It’s time for equity in education funding! More than one in five children in California live in poverty, and nearly half of all K–12 students participate in the federal free and reduced-price meal programs provided to students from low-income families.
In addition, nearly one quarter of California’s K–12 students are English learners.
California Standards Test results show that students from low-income backgrounds and English learners have lower test scores, lower graduation rates, and are the least eligible for college admissions, revealing a great achievement gap between students based on income level and English proficiency.
Low-income students and English learners, whose needs have been unmet for decades, need more support and resources to close that gap.

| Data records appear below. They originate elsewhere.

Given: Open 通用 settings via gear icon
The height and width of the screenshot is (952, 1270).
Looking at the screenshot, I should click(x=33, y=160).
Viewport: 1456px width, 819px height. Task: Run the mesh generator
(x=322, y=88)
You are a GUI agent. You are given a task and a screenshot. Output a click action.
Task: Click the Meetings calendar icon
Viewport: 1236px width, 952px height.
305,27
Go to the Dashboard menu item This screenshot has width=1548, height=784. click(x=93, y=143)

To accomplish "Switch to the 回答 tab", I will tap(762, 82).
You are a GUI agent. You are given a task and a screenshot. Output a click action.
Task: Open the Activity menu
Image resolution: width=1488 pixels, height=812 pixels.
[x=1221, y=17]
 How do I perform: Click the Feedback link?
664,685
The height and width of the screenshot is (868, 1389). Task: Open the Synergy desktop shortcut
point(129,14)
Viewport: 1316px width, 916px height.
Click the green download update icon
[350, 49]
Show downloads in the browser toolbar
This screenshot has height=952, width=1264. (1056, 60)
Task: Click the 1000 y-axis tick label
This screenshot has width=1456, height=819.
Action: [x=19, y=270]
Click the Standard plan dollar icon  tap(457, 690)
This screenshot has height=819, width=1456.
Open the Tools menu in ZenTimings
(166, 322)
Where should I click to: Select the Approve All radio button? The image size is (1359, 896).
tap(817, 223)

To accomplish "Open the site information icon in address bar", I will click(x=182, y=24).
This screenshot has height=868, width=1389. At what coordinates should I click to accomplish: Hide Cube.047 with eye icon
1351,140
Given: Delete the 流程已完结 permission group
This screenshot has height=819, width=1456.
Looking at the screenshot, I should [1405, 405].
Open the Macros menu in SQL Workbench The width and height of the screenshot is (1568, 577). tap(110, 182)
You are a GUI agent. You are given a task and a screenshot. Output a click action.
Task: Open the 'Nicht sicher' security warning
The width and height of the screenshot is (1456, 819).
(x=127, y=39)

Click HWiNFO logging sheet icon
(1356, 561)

Gov. Brown has proposed a new education finance system called Local Control Funding Formula in his 2013-14 Budget Proposal. LCFF will give every school district a base fund of $6,800 per student starting in 2019-2020. It will also give every school district a supplemental grant equal to 35 percent of the base fund for each English language learner, low -income student and foster care youth. In addition, it will provide concentration grants, which will benefit school districts in which at least half of students are English learners, low-income or foster care youth. The supplemental and concentration grant money must go toward helping the students who generate the funds.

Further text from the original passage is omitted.